- **WORK TO COMPLETE**
Set out the lines from the first one through the line containing "Action: pyautogui.click(x=184, y=174)", both included, as a Markdown table with the columns Row and Line. Give each line its row number and skip any blank lines.

- **Records for locating described items**
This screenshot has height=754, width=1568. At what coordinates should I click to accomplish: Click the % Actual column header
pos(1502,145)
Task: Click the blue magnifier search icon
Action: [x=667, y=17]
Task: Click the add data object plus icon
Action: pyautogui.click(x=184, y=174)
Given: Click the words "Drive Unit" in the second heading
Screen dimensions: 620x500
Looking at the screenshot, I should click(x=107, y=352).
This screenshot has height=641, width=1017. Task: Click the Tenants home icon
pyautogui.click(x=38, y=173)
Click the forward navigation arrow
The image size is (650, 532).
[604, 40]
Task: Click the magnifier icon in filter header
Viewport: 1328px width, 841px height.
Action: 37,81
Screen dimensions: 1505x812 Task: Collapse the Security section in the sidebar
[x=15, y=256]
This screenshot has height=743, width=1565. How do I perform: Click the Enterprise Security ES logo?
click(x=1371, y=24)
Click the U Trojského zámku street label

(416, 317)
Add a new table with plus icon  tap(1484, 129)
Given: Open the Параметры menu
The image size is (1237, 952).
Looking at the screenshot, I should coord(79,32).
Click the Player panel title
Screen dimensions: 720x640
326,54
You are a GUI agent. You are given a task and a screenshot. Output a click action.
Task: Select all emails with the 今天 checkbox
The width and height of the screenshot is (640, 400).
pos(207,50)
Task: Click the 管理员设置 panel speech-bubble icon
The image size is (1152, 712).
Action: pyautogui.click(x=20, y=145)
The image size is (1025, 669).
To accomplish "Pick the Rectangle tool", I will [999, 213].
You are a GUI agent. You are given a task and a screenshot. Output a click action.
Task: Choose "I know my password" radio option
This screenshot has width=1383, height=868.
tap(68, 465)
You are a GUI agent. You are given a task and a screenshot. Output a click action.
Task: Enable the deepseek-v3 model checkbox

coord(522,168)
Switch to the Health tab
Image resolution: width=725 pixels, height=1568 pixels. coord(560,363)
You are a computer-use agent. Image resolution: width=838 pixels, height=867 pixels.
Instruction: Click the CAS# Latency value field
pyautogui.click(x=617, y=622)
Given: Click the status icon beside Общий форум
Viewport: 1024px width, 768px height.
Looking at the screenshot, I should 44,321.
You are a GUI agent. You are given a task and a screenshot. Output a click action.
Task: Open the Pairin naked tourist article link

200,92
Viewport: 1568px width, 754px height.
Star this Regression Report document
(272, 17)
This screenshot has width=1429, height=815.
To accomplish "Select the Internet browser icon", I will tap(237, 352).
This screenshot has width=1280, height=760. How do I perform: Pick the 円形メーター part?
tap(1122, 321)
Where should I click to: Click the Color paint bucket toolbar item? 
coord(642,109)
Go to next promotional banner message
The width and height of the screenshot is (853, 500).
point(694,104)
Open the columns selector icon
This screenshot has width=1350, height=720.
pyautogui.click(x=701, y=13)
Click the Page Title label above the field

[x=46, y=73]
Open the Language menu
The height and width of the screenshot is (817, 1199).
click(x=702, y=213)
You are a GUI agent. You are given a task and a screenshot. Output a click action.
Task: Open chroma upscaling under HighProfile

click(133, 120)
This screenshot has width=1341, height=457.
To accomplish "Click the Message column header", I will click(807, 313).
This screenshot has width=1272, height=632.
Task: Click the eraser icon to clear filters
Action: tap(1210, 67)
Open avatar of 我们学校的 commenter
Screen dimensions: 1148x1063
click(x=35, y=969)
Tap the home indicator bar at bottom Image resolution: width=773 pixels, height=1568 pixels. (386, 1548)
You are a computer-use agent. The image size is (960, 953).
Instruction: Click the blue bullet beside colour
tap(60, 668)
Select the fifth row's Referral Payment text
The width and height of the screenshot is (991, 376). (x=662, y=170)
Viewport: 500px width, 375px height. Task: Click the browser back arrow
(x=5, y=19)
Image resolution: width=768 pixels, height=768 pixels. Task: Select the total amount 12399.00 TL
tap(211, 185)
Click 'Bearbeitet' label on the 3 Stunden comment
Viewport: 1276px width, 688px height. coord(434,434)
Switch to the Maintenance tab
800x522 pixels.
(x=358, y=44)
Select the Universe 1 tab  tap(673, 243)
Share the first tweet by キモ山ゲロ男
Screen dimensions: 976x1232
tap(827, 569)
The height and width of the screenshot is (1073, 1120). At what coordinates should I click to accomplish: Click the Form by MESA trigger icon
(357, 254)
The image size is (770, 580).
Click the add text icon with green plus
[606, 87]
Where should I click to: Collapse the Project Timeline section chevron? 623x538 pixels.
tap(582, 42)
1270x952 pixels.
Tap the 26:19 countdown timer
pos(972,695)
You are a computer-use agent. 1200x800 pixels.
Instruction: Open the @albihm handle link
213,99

- **PROBLEM SOLUTION**
| Row | Line |
|---|---|
| 1 | This screenshot has height=754, width=1568. At what coordinates should I click to accomplish: Click the % Actual column header |
| 2 | pos(1502,145) |
| 3 | Task: Click the blue magnifier search icon |
| 4 | Action: [x=667, y=17] |
| 5 | Task: Click the add data object plus icon |
| 6 | Action: pyautogui.click(x=184, y=174) |